*** Recorded data
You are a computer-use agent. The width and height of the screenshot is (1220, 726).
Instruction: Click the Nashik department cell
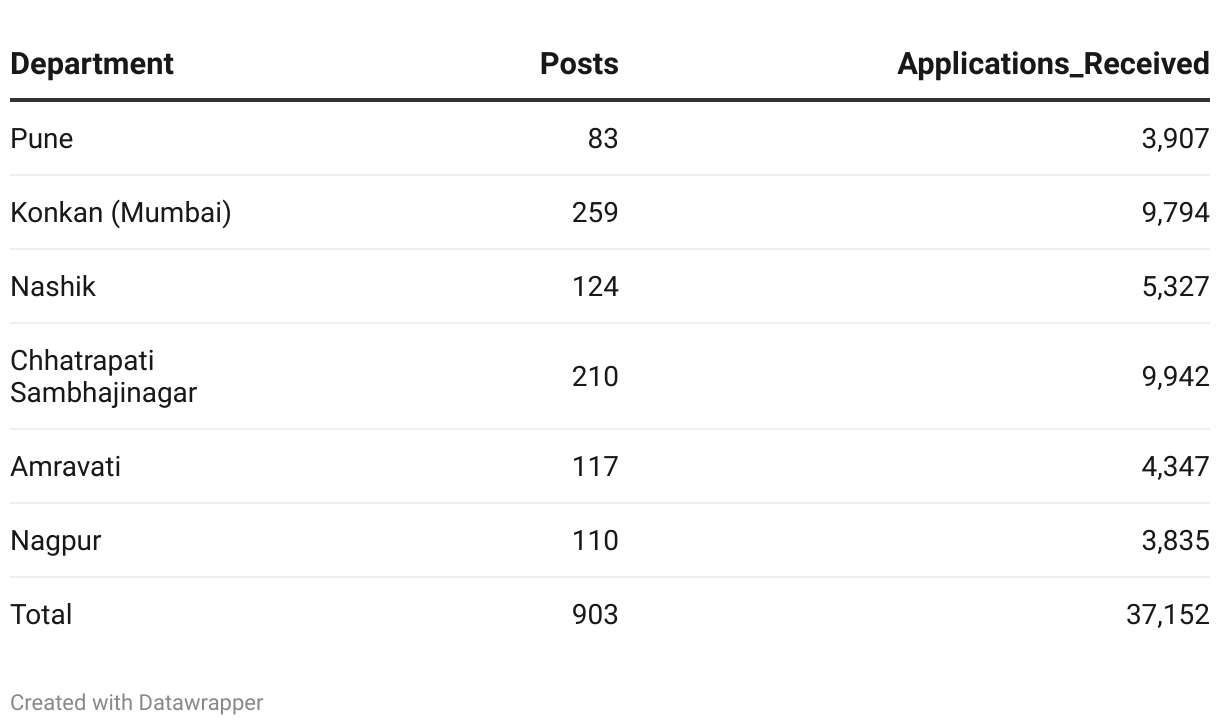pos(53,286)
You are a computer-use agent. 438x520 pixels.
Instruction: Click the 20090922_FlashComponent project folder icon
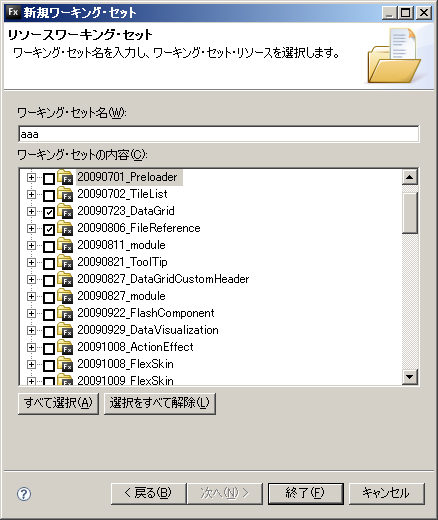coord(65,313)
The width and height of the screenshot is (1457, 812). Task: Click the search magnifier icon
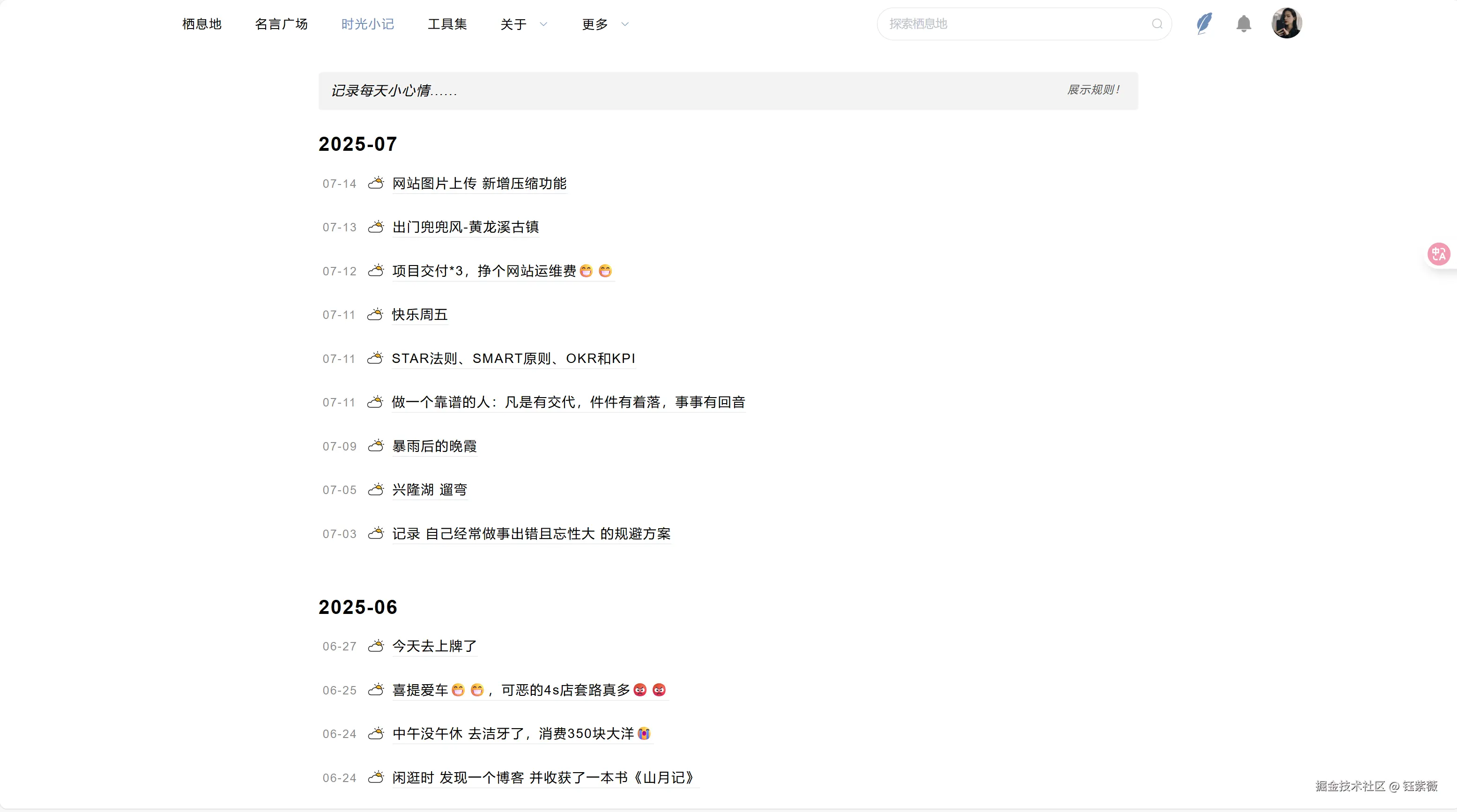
******
Written instruction: Rewrite all of the entries above, swapping each "Click" for "Tap" and keeping everything else the same. Leave the pictures out of your answer.

Exercise solution:
You are a computer-use agent. The width and height of the screenshot is (1220, 726).
Instruction: Tap the Nashik department cell
pos(53,286)
You are a computer-use agent. 438x520 pixels.
Instruction: Tap the 20090922_FlashComponent project folder icon
coord(65,313)
The width and height of the screenshot is (1457, 812). Task: Tap the search magnifier icon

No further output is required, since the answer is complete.